Each and every day we encounter a new virus or malware secretly harming our devices. This time a newly uncovered malware is targeting Mac devices. The malware “CloudMensis” is designed to get access to systems and steal sensitive data.
Beware Mac Users! This Dangerous Malware can Harm your Entire System
According to some latest reports, the malware has the ability to take screenshots of a user’s system without their knowledge. It can easily steal files and documents (even from removable storage devices) and list email messages and attachments.
CloudMensis was originally detected by ESET in April 2022. It makes use of pCloud, Yandex Disk, and Dropbox in order to execute command-and-control (C2) communication. The identity of those behind the malware attack remains unknown.

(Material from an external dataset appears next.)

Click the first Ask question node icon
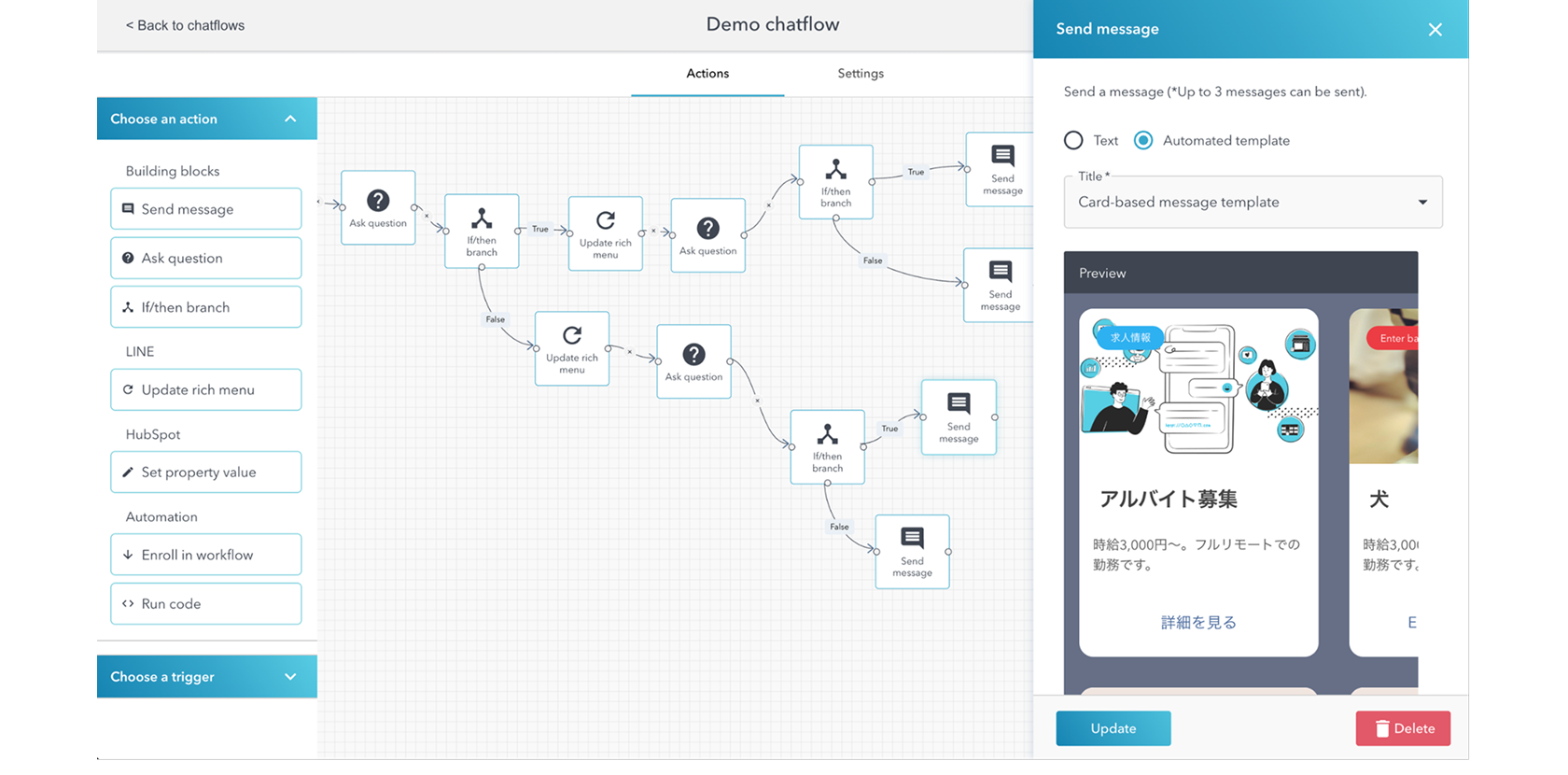The width and height of the screenshot is (1568, 775). click(x=378, y=201)
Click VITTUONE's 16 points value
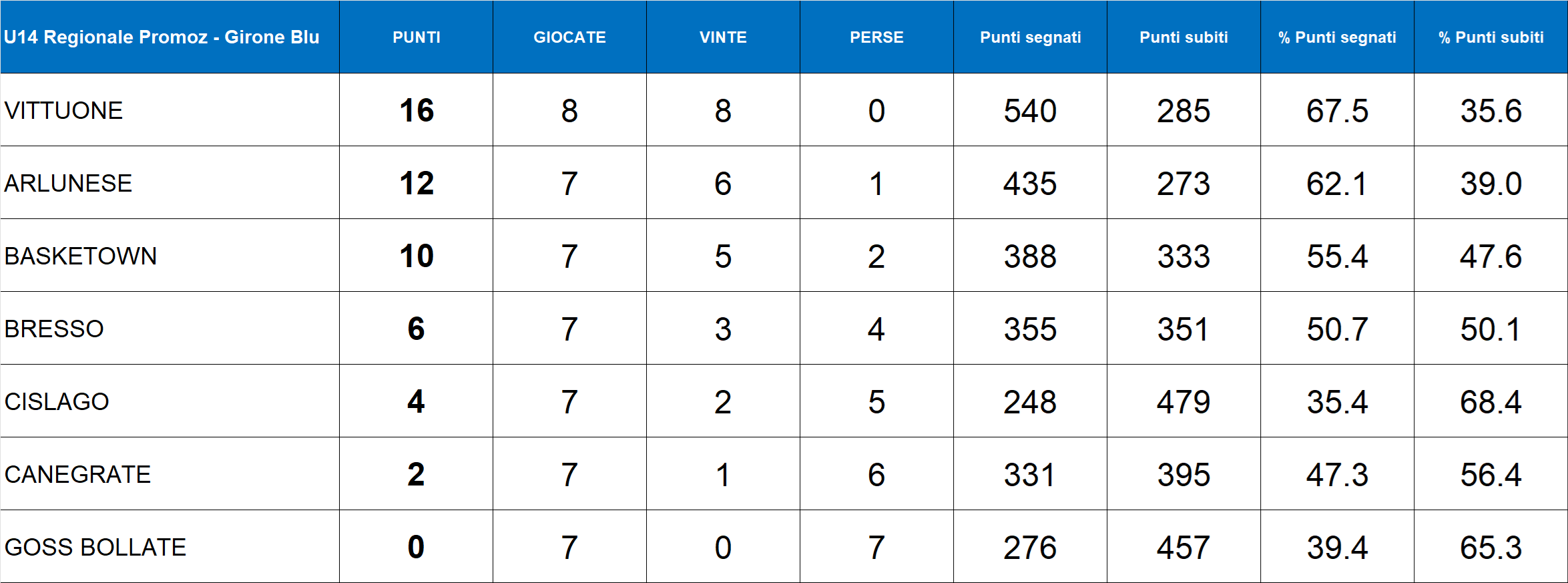The width and height of the screenshot is (1568, 583). coord(416,110)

Anyhow, the malware is fairly advanced in the sense that it provides the ability to carry out numerous malicious commands, such as viewing running processes and downloading and opening arbitrary files.

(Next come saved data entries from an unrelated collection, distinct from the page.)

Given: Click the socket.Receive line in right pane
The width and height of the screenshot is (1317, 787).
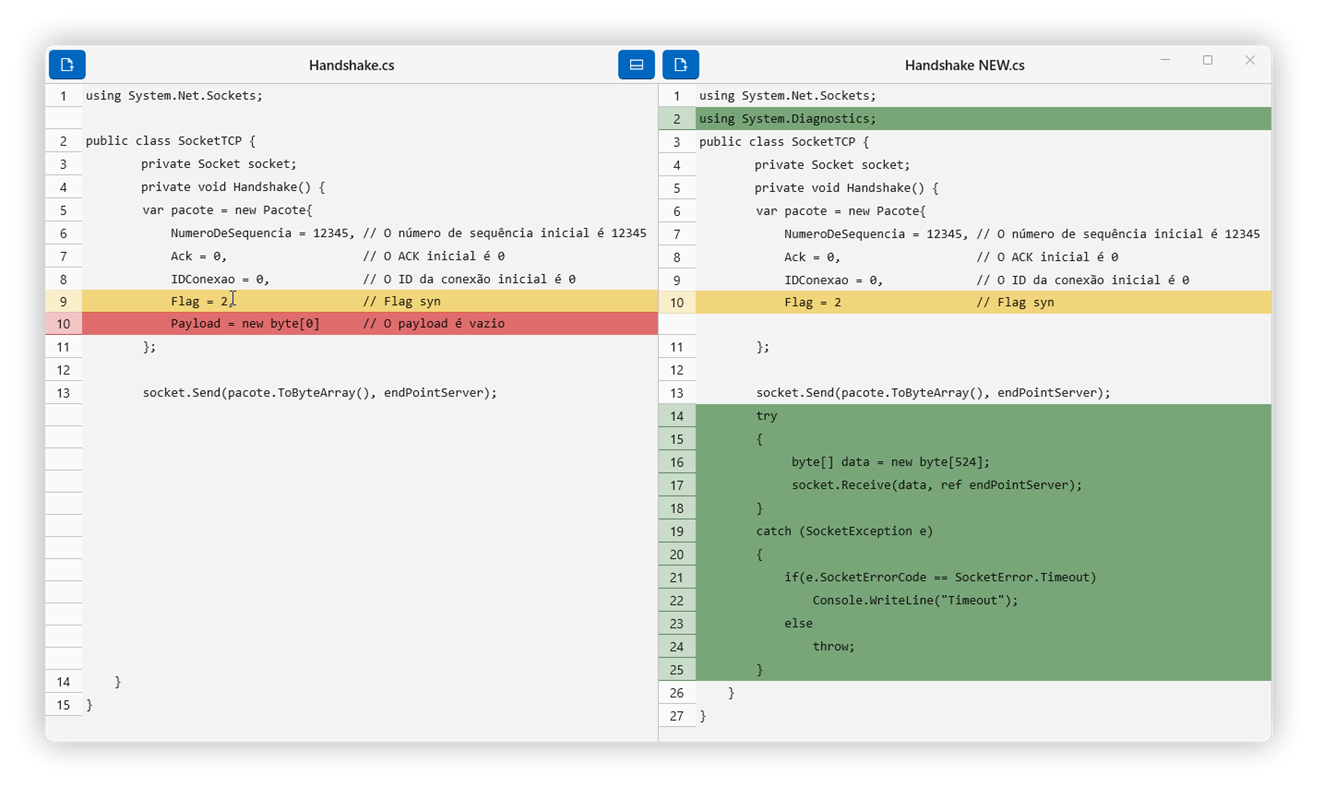Looking at the screenshot, I should [x=936, y=485].
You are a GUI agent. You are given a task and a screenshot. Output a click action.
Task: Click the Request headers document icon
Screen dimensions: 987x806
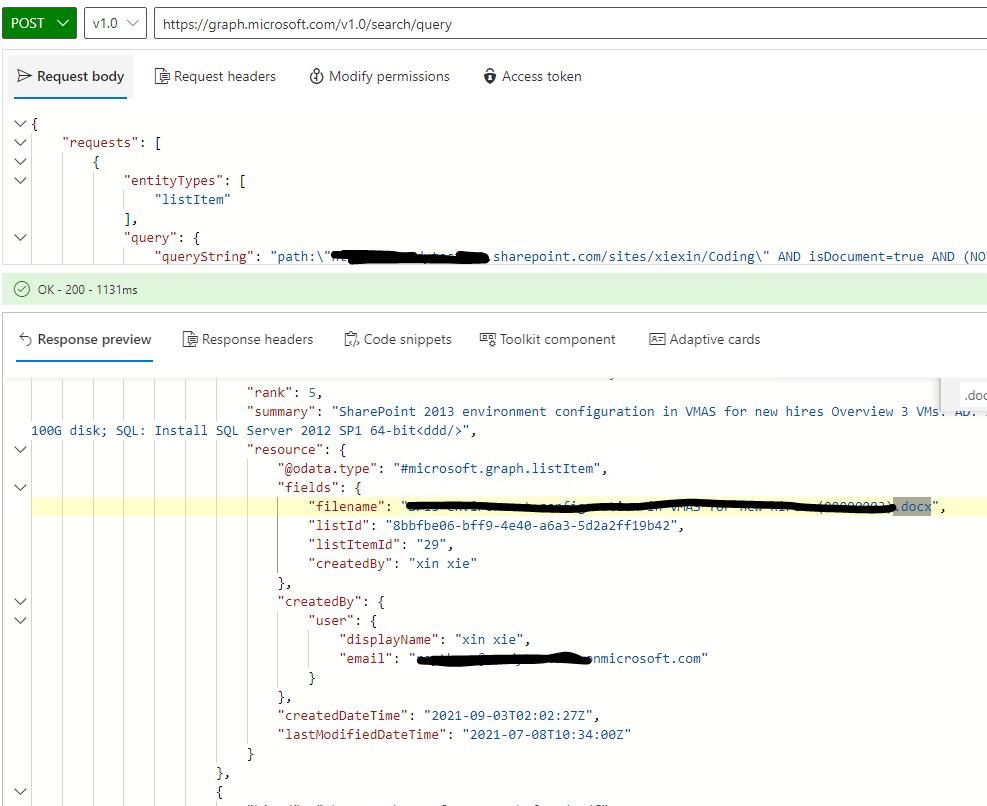click(x=160, y=76)
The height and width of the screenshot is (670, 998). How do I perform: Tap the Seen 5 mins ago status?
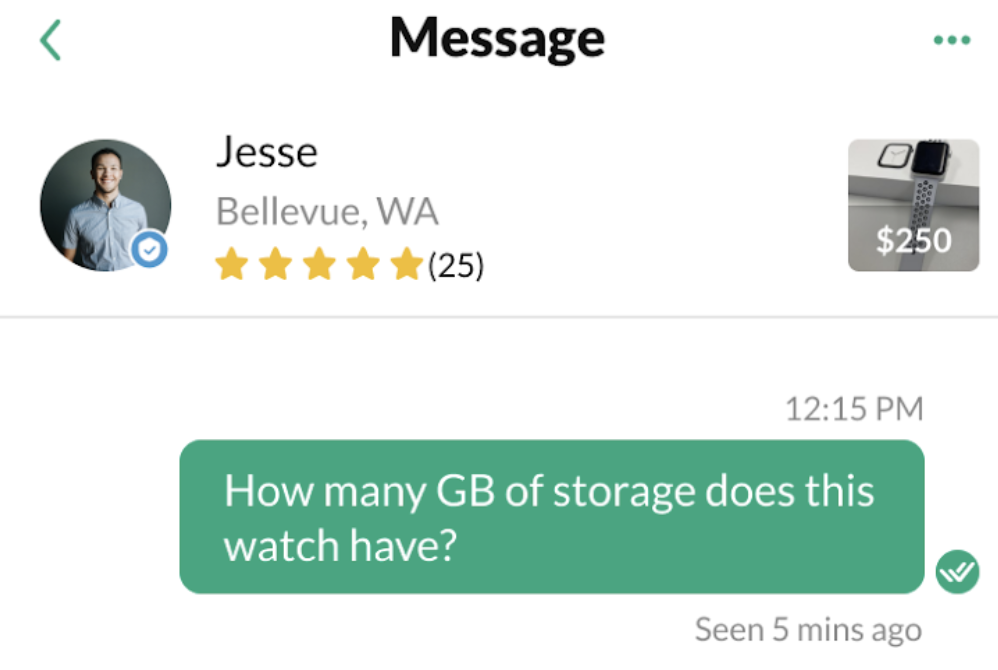click(x=808, y=630)
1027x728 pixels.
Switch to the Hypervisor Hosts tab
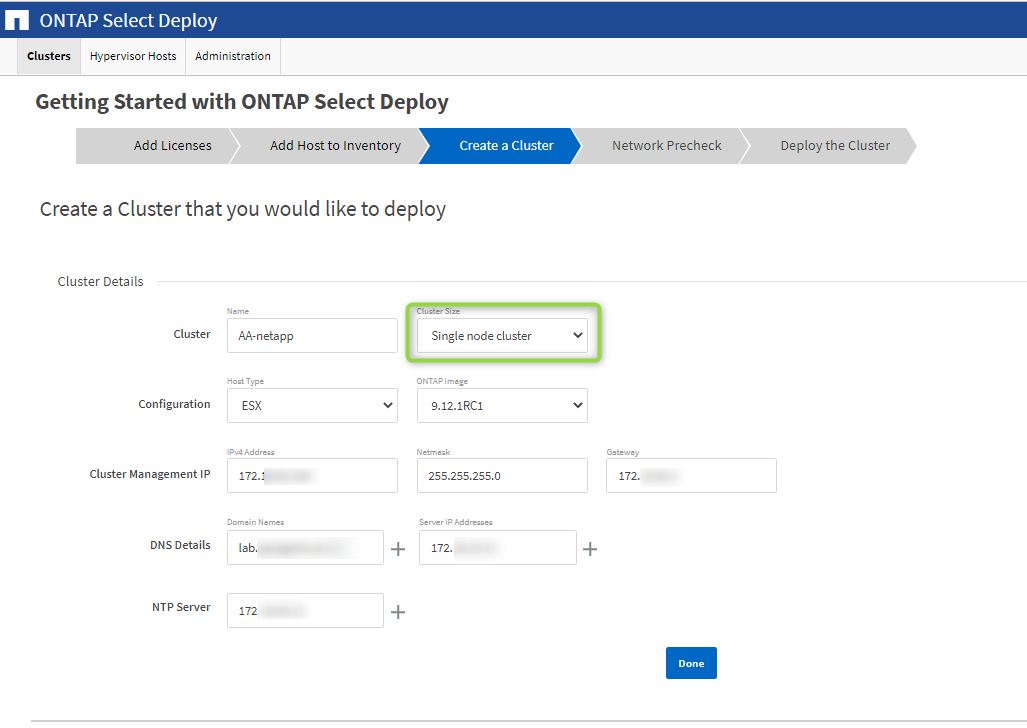[133, 56]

Once the malware is executed on the Mac system, CloudMensis then easily bypass Apple’s macOS Transparency Consent and Control (TCC) system without being detected. By avoiding TCC, CloudMensis can view the Macs’ screens and associated activity, as well as scan removable storage devices.
“CloudMensis is a threat to Mac users, but it’s very limited distribution suggests that it is used as part of a targeted operation,” ESET said. “At the same time, no undisclosed vulnerabilities (zero-days) were found to be used by this group during our research. Thus, running an up-to-date Mac is recommended to avoid, at least, the mitigation bypasses.”